• [Exercise]: Would you please copy the part of the material below that opens with the line containing "Given: Toggle the 华为网盘 checkbox" and closes with the line containing "Viewport: 600px width, 476px height."? Copy it exactly, and only it.
(Beginning of Information given)
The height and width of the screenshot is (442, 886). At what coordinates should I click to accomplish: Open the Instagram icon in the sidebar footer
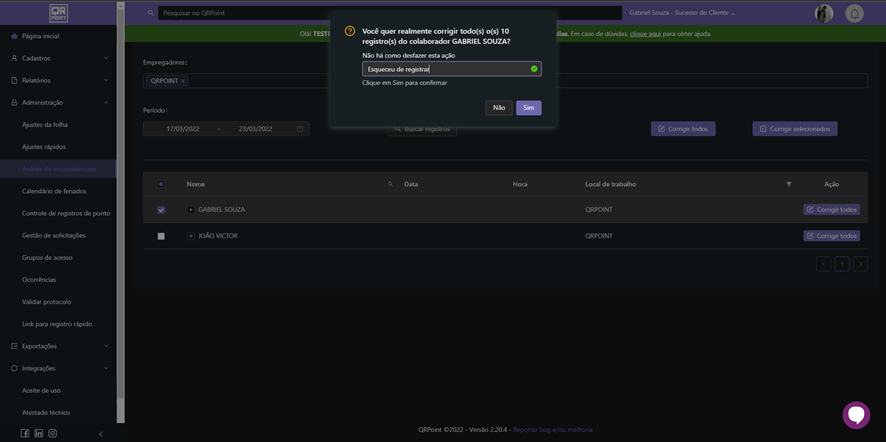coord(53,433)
(End of Information given)
(Beginning of Information given)
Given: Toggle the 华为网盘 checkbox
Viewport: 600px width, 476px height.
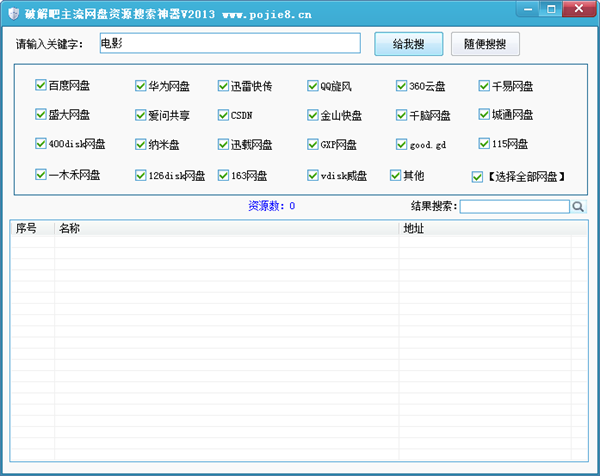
(End of Information given)
(Beginning of Information given)
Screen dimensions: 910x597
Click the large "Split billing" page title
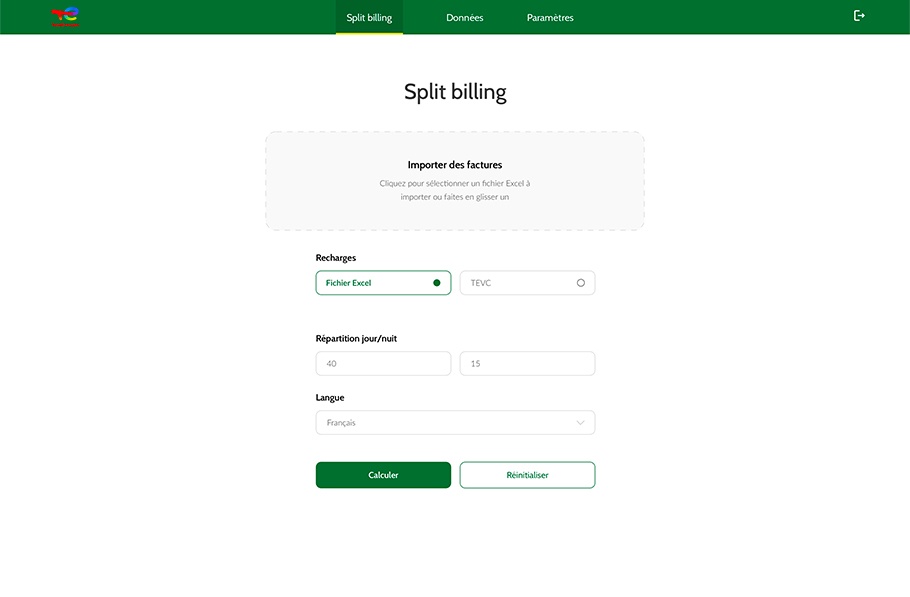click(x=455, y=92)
(End of Information given)
• [Response below]:
Given: Toggle the 华为网盘 checkbox
Viewport: 600px width, 476px height.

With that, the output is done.